I have started using Zend_Validate_EmailAddress
with the mx
and deep
options set to true. I think I am getting some false negatives when it comes to MX records that have IP addresses in the reserved IP ranges.
A good example is the MX records for harn.ufl.edu. It appear that it's failing because of IP addresses in the 128.0.0.0/16 range. It does however have one record that uses 8.6.245.30, which is not in the reserved range.
Another example is the MX record for martinhealth.org. It's MX record domain uses 198.136.38.2.
Is this a case of something that's technically incorrect but actually works?

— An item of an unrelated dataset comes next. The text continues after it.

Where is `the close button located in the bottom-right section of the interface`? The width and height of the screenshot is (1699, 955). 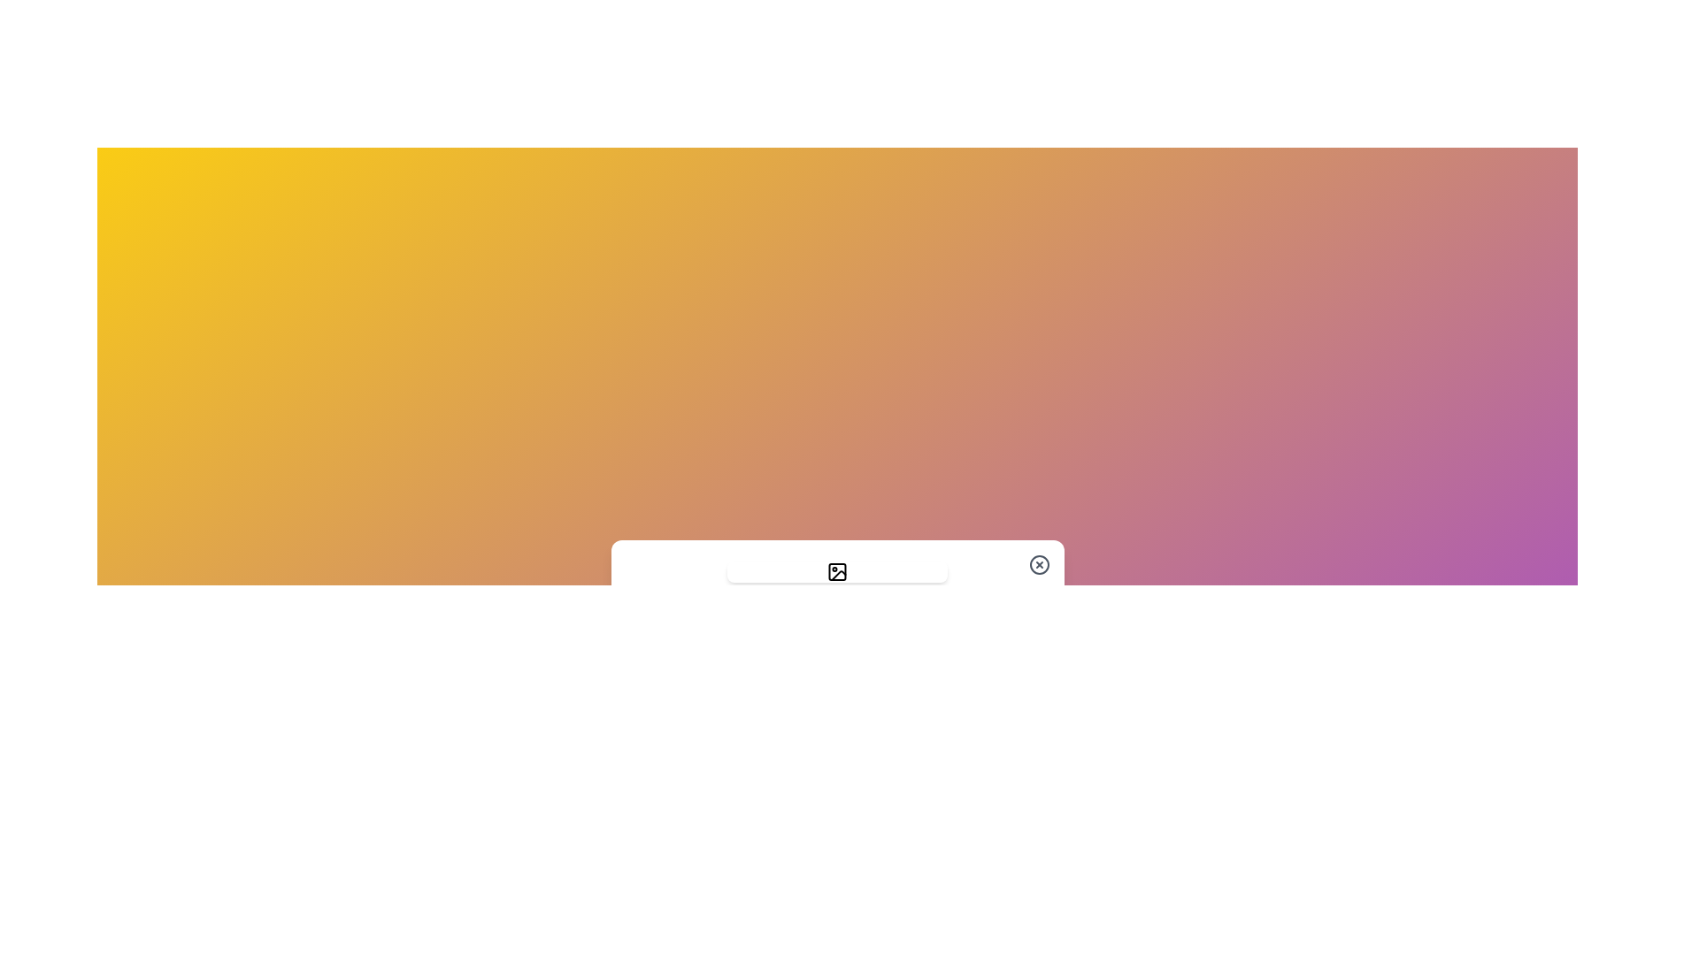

As the comments on my post allude, there is a bug in Zend_Validate_EmailAddress::_isReserved
. Not only is it buggy, but it's difficult to understand the logic flow. It was a private
function, so I changed it to protected
so I could override it in my sub-class. There were also some incorrect ranges in the $_invalidIp
array.
For my logic check, I decided that the simplest (clearest?) way to compare IP addresses was to convert them to their decimal integer equivalents.
Here's my sub-class:
class My_Validate_EmailAddressDeep extends Zend_Validate_EmailAddress
{
/**
* @var array
*/
protected $_messageTemplates = array(
self::INVALID => "Invalid type given. String expected",
self::INVALID_FORMAT => "'%value%' is not a valid email address in the basic [user]@[hostname] format",
self::INVALID_HOSTNAME => "The '%hostname%' part of '%value%' is not a valid hostname",
self::INVALID_MX_RECORD => "'%hostname%' does not appear to be configured to accept email",
self::INVALID_SEGMENT => "'%hostname%' does not appear to be configured to accept external email",
self::DOT_ATOM => null,
self::QUOTED_STRING => null,
self::INVALID_LOCAL_PART => "The '%localPart%' part of '%value%' is not valid",
self::LENGTH_EXCEEDED => "'%value%' is longer than the allowed length for an email address",
);
/**
* Internal options array
* @var array
*/
protected $_options = array(
'allow' => Zend_Validate_Hostname::ALLOW_DNS,
'deep' => true,
'domain' => true,
'hostname' => null,
'mx' => true,
);
/**
* @see http://en.wikipedia.org/wiki/Reserved_IP_addresses#Reserved_IPv4_addresses
* @var array [first octet] => [[CIDR] => [[range start], [range end]]]
*/
protected $_reservedIps = array(
'0' => array('0.0.0.0/8' => array('0.0.0.0', '0.255.255.255',),),
'10' => array('10.0.0.0/8' => array('10.0.0.0', '10.255.255.255',),),
'127' => array('127.0.0.0/8' => array('127.0.0.0', '127.255.255.255',),),
'169' => array('169.254.0.0/16' => array('169.254.0.0', '169.254.255.255',),),
'172' => array('172.16.0.0/12' => array('172.16.0.0', '172.31.255.255',),),
'192' => array(
'192.0.2.0/24' => array('192.0.2.0', '192.0.2.255',),
'192.88.99.0/24' => array('192.88.99.0', '192.88.99.255',),
'192.168.0.0/16' => array('192.168.0.0', '192.168.255.255',),
),
'198' => array(
'198.18.0.0/15' => array('198.18.0.0', '198.19.255.255',),
'198.51.100.0/24' => array('198.51.100.0', '198.51.100.255',),
),
'203' => array('203.0.113.0/24' => array('203.0.113.0', '203.0.113.255',),),
'224' => array('224.0.0.0/4' => array('224.0.0.0', '239.255.255.255',),),
'240' => array('240.0.0.0/4' => array('240.0.0.0', '255.255.255.255',),),
);
/**
* Returns if the given host is reserved
*
* @param string $host
* @return boolean
*/
protected function _isReserved($host)
{
if (!preg_match('/^([0-9]{1,3}\.){3}[0-9]{1,3}$/', $host)) {
$host = gethostbyname($host);
}
$octets = explode('.', $host);
if (224 <= (int) $octets[0]) {
// IP Addresses beginning with 224 or greater are all reserved, short-circuit range checks
return true;
} elseif (array_key_exists($octets[0], $this->_reservedIps)) {
// for integer comparisons
$intIp = $this->_ipToInt($host);
// loop over reserved IP addresses
foreach ($this->_reservedIps as $ranges) {
foreach ($ranges as $range) {
if (($this->_ipToInt($range[0]) <= $intIp)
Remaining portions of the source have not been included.